KAZZ-FM began publishing it's "hit list" -- in direct competition with the weekly top 40 list published by Austin's dominant AM station, KNOW -- in October 1964, only weeks after KAZZ began programming rock music. KAZZ's hit list was initially a survey of the 50 top rock songs, compiled by averaging the Hot 100 Billboard list and the Top Pop Cashbox list with telephone surveys KAZZ conducted with the top three or four record outlets in Austin, including J. R. Reed and The Record Shop. Here are all the KAZZ hit list designs, presented chronologically:

       


The KAZZ hit list began as a 3-1/2" x 8-1/2" one-sheet, then morphed into a 3-1/2" x 5-3/4" top fold. Next, the hit list shifted into an 8-1/2" x 10-1/2" three-panel format (when folded, it was 3-1/2" x 8-1/2") that included the Fun Fifty, Jazz highlights, a folk music top 25, a pop top 25, the Showtime schedule, the 25 top country tunes, and special features.


   

In November 1965, KAZZ began publishing the Starline Record Survey, a 4-page 7" x 8-1/2" format that featured the Fun 40 + 10 (a restructuring of the previous Fun Fifty and designed to feature 10 "Kay-Zee Klimbers", newly released hot singles), Jazz Spotlights, Top Pop, Folk, Showtime, Country 10, Boss 40 R&B, and Debuts, along with a half-page of promotional material. With the advent of the double-fold, the back third featured photos of "The Bunch" provided courtesy of Austin's Neal Douglass Photography studio. Notably, every KAZZ hit list, except for that of the week of March 13-20, 1965, included an ad for KAZZ's owner's restaurants, known in Austin as the Big Four Restaurantes Mexicanos. Copies of the March 13-20, 1965, hit list featured a blank back page on which a sequential number was individually stamped. The number was used to determine winners in a KAZZ contest.
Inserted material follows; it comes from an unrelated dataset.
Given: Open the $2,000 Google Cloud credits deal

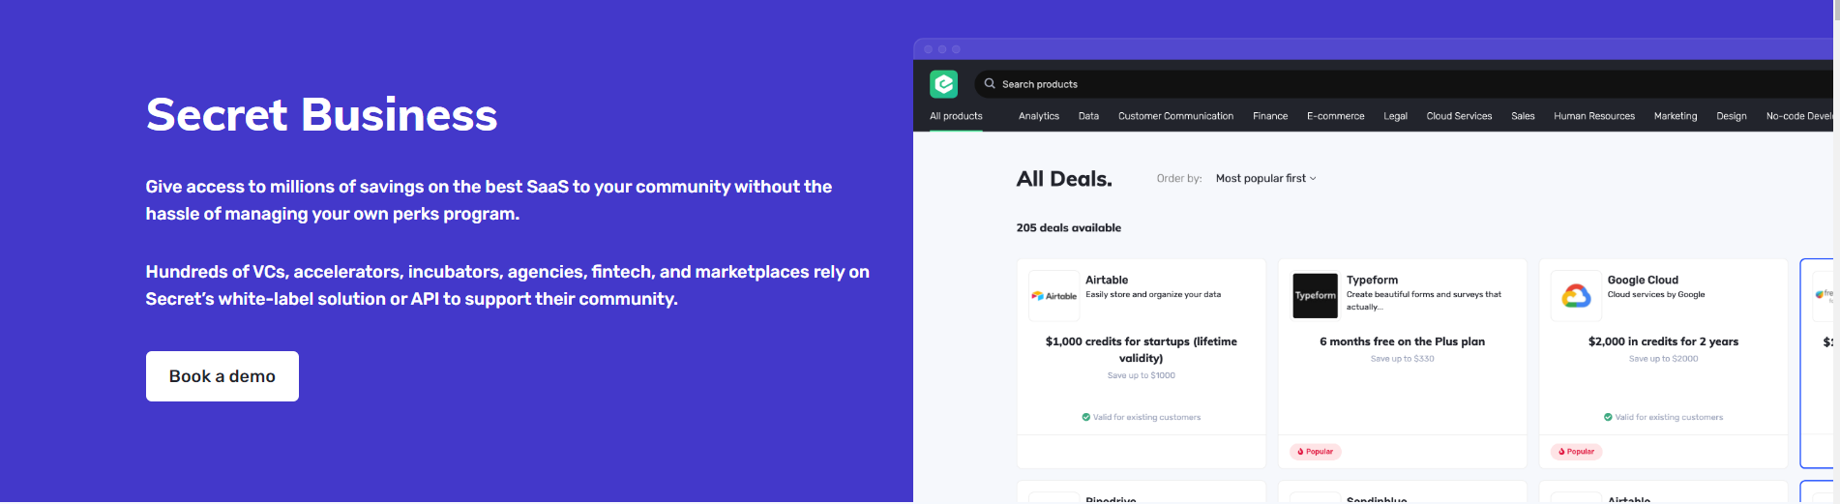Looking at the screenshot, I should pos(1663,341).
Rim Kelley, KAZZ's afternoon DJ, designed all the KAZZ surveys using hand drawings and Letraset-style dry-transfer lettering. Photos of the KAZZ DJs were taken at Neal Douglass Photography in Austin. The cheerleader on the cover of the first Starline Record Survey was one of Rim's former classmates at Travis High School in Austin; she also was featured as a Kay-Zee Cutie in the April 17-23, 1965, issue of the Alive 95 Fun Fity Hit-Listss. Rim went on to design most of the Sonobeat singles sleeves and album jackets.